回答

Q 葬儀や法事に参列した時の心がけを教えて下さい。
A

 葬儀のときや、四十九日忌のように葬儀に近いうちの法事では、遺族・親族をはじめ参列される方々は悲しみの内にあることでしょう。またそのような中でも、葬儀・法事を滞りなく進めるべく遺族の方々は緊張の中にあり、心身共に負担がかかっているはずです。こうした当然の事情をふまえ、参列者は常識的な気遣いを心がければよいはずです。

 例えば、全体の進行を遅らせるようなことを慎むべきです。自分に対する応対にあまり時間をかけさせないようにする、焼香をするときなどに必要以上に丁寧に時間をかけたり、大げさな感情表現をしない、無用の譲り合いをしないなど、いくらでも細かい気遣いができるはずです。また、故人に近い人々の心情をその人の立場で考えれば、話題にも注意すべきでしょう。段取りに多少の落ち度があったとしても、それをあげつらっているようでは何をしに来たのかわかりません。

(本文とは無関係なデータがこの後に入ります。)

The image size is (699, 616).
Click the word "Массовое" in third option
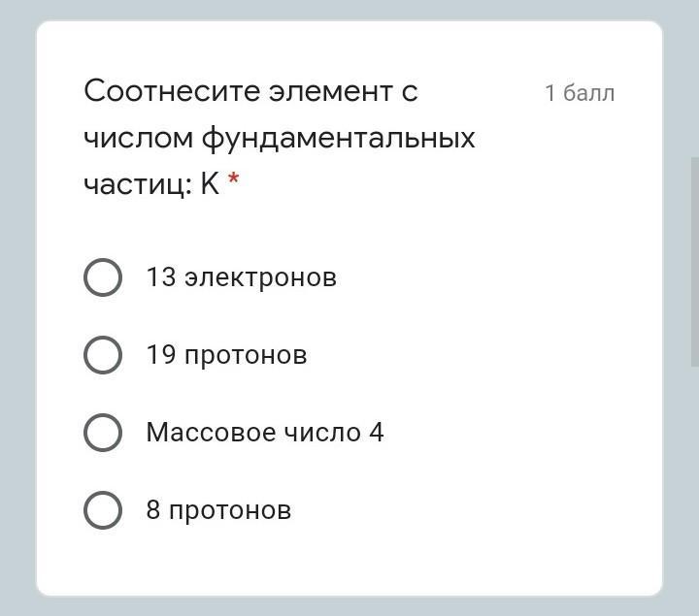click(196, 433)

 法事とは、もともとは広く仏教の行事を指していましたが、現在では亡くなった方のために供養することをいいます。しかしながら、「故人のため」という限定的な捉え方では、葬儀・法事の意義は尽くせません。法事に参列する人々が故人を偲び、改めてその恩に報いてしっかりと人生を歩む気持ちを起こすことは、やがて広く社会・人々のためになるはずです。こうしたことに思いを巡らすなら、おのずと参列の心がけも深く考えることになるでしょう。そして、実はこの「他人を気遣ってよく考えて言動する」ことこそ、「仏教に基づいた儀式」としての法事の重要な意義のひとつと考えるべきでしょう。